To backup your apps data, you need to look in your Personal Folder for the .(hidden, press CONTROL + H to see them) folders. For example, Firefox (and other Mozilla apps) saves your personal data in a folder named .mozilla. Thunderbird does it using a folder named .thunderbird.
Others, Google Chrome/Chromium for example, use the .config folder, having a sub-folder there. (ex, .config/google-chrome)

To backup this settings, just copy the desired folders, just remember where they were before pasting them back.

When you copy an app folder, you copy ALL its preferences, history, databases, etc, so your bookmarks, extensions and other personal data are saved.
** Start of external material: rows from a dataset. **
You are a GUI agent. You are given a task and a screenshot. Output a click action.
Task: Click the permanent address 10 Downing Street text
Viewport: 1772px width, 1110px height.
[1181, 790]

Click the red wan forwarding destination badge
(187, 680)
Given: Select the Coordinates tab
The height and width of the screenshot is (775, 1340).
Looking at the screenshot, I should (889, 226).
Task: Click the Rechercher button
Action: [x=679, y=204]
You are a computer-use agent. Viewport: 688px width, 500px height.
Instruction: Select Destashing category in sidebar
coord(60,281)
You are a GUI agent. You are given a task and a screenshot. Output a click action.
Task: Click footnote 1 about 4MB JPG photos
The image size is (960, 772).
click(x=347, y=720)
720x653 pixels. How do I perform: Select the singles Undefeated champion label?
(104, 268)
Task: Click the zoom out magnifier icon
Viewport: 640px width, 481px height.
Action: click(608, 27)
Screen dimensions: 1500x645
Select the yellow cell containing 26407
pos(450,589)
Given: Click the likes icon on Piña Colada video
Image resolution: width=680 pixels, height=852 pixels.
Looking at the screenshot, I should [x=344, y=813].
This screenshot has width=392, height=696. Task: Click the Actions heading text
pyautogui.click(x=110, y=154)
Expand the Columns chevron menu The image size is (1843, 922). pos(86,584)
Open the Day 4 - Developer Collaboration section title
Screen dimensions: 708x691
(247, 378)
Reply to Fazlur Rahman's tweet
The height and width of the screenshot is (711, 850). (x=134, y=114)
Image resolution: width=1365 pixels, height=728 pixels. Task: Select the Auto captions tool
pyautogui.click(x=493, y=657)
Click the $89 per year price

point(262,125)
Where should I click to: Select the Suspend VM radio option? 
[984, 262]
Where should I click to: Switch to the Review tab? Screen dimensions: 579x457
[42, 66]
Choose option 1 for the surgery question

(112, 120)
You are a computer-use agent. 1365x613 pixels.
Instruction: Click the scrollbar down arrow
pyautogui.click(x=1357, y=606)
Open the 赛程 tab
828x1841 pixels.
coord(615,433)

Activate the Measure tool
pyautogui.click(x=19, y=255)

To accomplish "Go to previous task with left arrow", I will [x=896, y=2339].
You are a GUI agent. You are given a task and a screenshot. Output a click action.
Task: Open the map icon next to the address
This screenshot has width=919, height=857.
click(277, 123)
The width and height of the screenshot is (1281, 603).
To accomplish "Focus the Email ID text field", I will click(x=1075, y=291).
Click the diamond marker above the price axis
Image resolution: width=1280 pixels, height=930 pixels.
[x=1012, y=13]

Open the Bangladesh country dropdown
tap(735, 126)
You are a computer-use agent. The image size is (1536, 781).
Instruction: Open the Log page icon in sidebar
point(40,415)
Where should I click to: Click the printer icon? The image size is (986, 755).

I have some applications like MATLAB and Maple (Based on JAVA) installed.
When I migrate, can I just copy the entire installation folder to the
new version of Ubuntu?

Yes, you can do that, but only with applications that were fully installed in that directory. Some apps install the main app in your home directory, but some libraries, or multimedia files (such as icons) in other folders. Be careful with this, the best is to reinstall, but you can use them.

*you should also check the compatibility, but they should work file


When doing a backup which folders should be backed up?

The most important folder is /etc, mostly because you may have modified a few files, like the Samba configuration, the SSH server configuration, the hosts file, and some other configuration that you may also have changed without knowing and would be better to keep rather than go back to the defaults ones (like the updates preferences, etc)

Other folders depends on what you have installed and/or modified (eg, XAMPP is installed on the /opt directory, and the configuration files reside in its own folder)


I have BURG installed. How can I do a backup of it?

I'm not exactly sure, i guess you can just backup the installed themes (if any). Reinstall in the new Ubuntu installation and restore. But again, it depends on what you have modified.


When I perform the clean install of ubuntu, would GRUB (bootloader)
be removed and in anyway jeopardize my windows installation?

No, GRUB is never removed, it may be upgraded, but this wont affect at all you Windows installation. Besides, remember you have BURG, which modifies GRUB's behavior


How do I make a backup of all my PPA and would they be compatible to the newer
version of ubuntu when I restore them?

The only way I know to do this is to manually backup all your .list located at /etc/apt

You should copy the sources.list and all the files located at /etc/apt/sources.list.d/


I hope to have answered all your questions. ;)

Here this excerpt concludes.